Records supplied START

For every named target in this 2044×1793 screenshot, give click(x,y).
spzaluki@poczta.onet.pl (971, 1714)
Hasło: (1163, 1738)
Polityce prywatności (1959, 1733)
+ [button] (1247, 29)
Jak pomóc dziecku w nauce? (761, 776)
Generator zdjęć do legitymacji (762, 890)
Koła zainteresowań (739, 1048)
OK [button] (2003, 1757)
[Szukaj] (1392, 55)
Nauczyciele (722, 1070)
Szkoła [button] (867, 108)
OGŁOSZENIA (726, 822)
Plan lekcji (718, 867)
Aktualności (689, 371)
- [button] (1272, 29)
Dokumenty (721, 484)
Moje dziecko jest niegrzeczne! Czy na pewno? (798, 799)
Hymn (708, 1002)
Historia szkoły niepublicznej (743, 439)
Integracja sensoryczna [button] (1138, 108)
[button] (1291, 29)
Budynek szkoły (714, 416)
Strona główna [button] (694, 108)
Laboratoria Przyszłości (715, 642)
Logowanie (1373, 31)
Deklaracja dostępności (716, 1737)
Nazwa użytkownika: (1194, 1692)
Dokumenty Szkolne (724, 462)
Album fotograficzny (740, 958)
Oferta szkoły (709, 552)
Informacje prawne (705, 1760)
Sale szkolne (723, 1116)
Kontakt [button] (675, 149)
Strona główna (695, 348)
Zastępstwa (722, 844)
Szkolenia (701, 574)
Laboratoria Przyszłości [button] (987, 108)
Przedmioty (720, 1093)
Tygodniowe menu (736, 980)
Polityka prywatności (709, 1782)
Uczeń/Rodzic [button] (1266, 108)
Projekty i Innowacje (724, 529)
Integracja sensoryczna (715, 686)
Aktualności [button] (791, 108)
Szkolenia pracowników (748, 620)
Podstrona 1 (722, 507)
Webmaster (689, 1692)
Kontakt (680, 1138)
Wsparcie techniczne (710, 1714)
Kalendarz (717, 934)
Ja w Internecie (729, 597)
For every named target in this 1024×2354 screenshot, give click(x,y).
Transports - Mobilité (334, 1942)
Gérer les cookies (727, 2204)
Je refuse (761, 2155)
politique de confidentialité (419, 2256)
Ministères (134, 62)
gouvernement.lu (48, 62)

Records supplied END

● Your goal: Scan the lines above for "screenshot", then copy every one that has it.

● Reply to the exercise:
For every named target in this 2044×1793 screenshot, give click(x,y).
For every named target in this 1024×2354 screenshot, give click(x,y).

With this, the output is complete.